> _TEXT PASSAGE_

---

Skip to content

Vector Search

Vector search enables semantic queries over dataset records using embeddings. Instead of matching exact keywords, vector search finds records that are similar in meaning to a query -- powering RAG (Retrieval-Augmented Generation) pipelines, document retrieval, recommendation systems, and deduplication.


How Vector Search Works

graph LR
    Query["User Query<br/>'How do I reset my password?'"] --> Embed["Embedding Model<br/>text-embedding-3-small"]
    Embed --> Vector["Query Vector<br/>[0.12, -0.34, 0.56, ...]"]
    Vector --> Search["Vector Search<br/>(cosine similarity)"]
    Index["Vector Index<br/>(stored embeddings)"] --> Search
    Search --> Results["Top-K Results<br/>(nearest neighbors)"]
  1. The user's query is converted to a vector using an embedding model
  2. The vector is compared against stored embeddings using a distance metric
  3. The most similar records are returned, ranked by distance

Embeddings

An embedding is a fixed-length array of numbers that represents the semantic meaning of text. Similar texts produce similar embeddings, which enables similarity-based retrieval.

Embedding Models

Manifest Platform supports embedding generation through the AI Gateway. Common models:

Model Dimensions Best For
text-embedding-3-small 1536 General-purpose, cost-effective
text-embedding-3-large 3072 Higher accuracy, larger index
text-embedding-ada-002 1536 Legacy compatibility

Model consistency

Always use the same embedding model for indexing and querying. Mixing models produces incompatible vectors and meaningless similarity scores.


Creating Vector-Enabled Datasets

To use vector search, your dataset needs a column that stores embedding vectors. You can populate this column through connector sources or by generating embeddings from text fields.

Schema with Vector Field

Coming Soon

The Python SDK for local development is not yet publicly available.

from flow_sdk.cli_client import CLIClient

client = CLIClient(config)

dataset = client.datasets.create({
    "name": "Knowledge Base",
    "slug": "knowledge-base",
    "description": "Support articles with vector embeddings for semantic search",
    "tags": ["rag", "knowledge-base"],
})

# Note: Schema definitions (e.g., vector fields like "embedding: vector(1536)")
# are registered separately via the dataset schema API, not inline at creation time.

Storing Vectors via Connector Write Jobs

Use connector write jobs to insert records with embeddings:

result = sdk.connector_instances.submit_write_job(
    instance_id="uuid-of-postgres-instance",
    scope_type="organization",
    scope_id="uuid-of-org",
    operations=[
        {
            "kind": "vector",
            "index_id": "uuid-of-vector-index",
            "vectors": [
                {
                    "id": "article-001",
                    "values": [0.12, -0.34, 0.56, ...],  # 1536 dimensions
                    "metadata": {
                        "title": "How to Reset Your Password",
                        "category": "account",
                        "content": "To reset your password, go to Settings..."

---

> _TASKS TO COMPLETE_
a – Repeat the part of the vector search page between "Model Dimensions Best" and "meaningless similarity scores.", inclusive, with no changes.
b – List every use that the vector search page says vector search powers.
Work only from the vector search page above.

> _DATA UNDER STUDY_
---

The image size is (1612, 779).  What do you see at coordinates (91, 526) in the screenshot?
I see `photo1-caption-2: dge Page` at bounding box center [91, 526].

---

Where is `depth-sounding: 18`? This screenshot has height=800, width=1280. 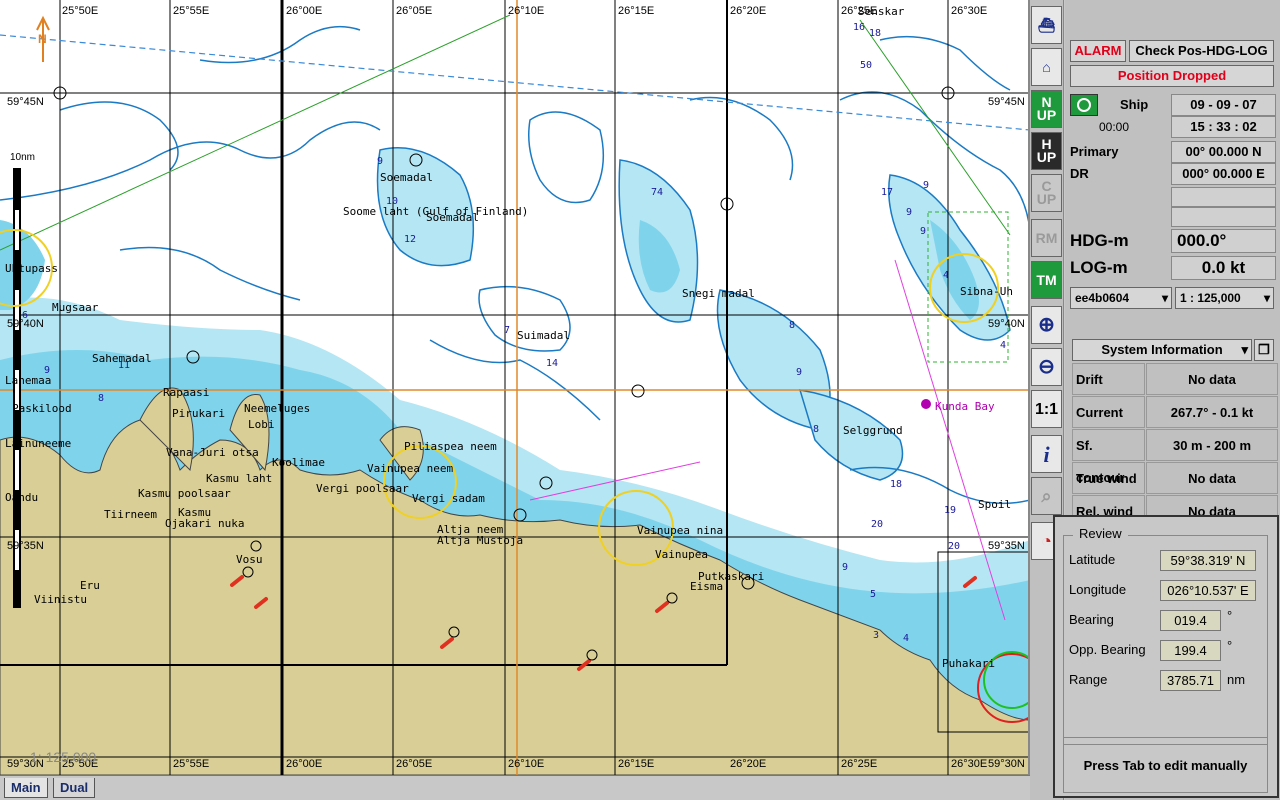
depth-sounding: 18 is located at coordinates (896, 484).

---

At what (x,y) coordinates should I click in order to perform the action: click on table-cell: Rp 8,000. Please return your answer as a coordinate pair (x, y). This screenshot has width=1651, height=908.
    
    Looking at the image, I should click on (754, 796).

---

> _SOLUTIONS TO THE PROBLEMS_
a –
Model Dimensions Best For
text-embedding-3-small 1536 General-purpose, cost-effective
text-embedding-3-large 3072 Higher accuracy, larger index
text-embedding-ada-002 1536 Legacy compatibility

Model consistency

Always use the same embedding model for indexing and querying. Mixing models produces incompatible vectors and meaningless similarity scores.

b –
- RAG (Retrieval-Augmented Generation) pipelines
- document retrieval
- recommendation systems
- deduplication